**TASK GOAL**
Your answer is the lines below, exactly, from the one that contains "Asia Pacific Security: policy" through the one that contains "Explore by (302, 155)", both included.
---------- GIVEN INFORMATION
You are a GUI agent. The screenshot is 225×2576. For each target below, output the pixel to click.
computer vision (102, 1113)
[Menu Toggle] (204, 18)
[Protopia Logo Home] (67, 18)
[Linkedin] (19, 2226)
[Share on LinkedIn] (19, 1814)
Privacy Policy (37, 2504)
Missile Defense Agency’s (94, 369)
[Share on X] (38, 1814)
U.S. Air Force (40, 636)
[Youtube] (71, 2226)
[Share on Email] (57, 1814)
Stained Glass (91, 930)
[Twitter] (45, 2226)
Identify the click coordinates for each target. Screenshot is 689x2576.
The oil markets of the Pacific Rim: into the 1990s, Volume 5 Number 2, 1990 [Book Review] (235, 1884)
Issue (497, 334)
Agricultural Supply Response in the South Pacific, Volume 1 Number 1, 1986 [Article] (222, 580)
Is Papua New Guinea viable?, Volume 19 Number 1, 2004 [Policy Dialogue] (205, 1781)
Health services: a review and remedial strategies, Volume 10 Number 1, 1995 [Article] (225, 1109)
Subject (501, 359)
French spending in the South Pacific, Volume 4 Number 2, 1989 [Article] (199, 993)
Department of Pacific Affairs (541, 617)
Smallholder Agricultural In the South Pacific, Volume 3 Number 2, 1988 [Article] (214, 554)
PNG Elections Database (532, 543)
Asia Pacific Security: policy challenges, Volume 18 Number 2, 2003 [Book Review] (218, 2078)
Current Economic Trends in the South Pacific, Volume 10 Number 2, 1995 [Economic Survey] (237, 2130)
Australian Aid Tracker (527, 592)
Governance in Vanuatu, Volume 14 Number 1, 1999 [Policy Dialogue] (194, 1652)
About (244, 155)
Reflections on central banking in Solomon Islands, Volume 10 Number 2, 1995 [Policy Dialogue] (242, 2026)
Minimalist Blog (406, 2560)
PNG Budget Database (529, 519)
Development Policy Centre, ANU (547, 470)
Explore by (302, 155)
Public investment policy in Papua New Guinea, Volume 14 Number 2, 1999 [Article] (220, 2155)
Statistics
--------------------
**OUTPUT FOR THIS TASK**
Asia Pacific Security: policy challenges, Volume 18 Number 2, 2003 [Book Review] (218, 2078)
Current Economic Trends in the South Pacific, Volume 10 Number 2, 1995 [Economic Survey] (237, 2130)
Australian Aid Tracker (527, 592)
Governance in Vanuatu, Volume 14 Number 1, 1999 [Policy Dialogue] (194, 1652)
About (244, 155)
Reflections on central banking in Solomon Islands, Volume 10 Number 2, 1995 [Policy Dialogue] (242, 2026)
Minimalist Blog (406, 2560)
PNG Budget Database (529, 519)
Development Policy Centre, ANU (547, 470)
Explore by (302, 155)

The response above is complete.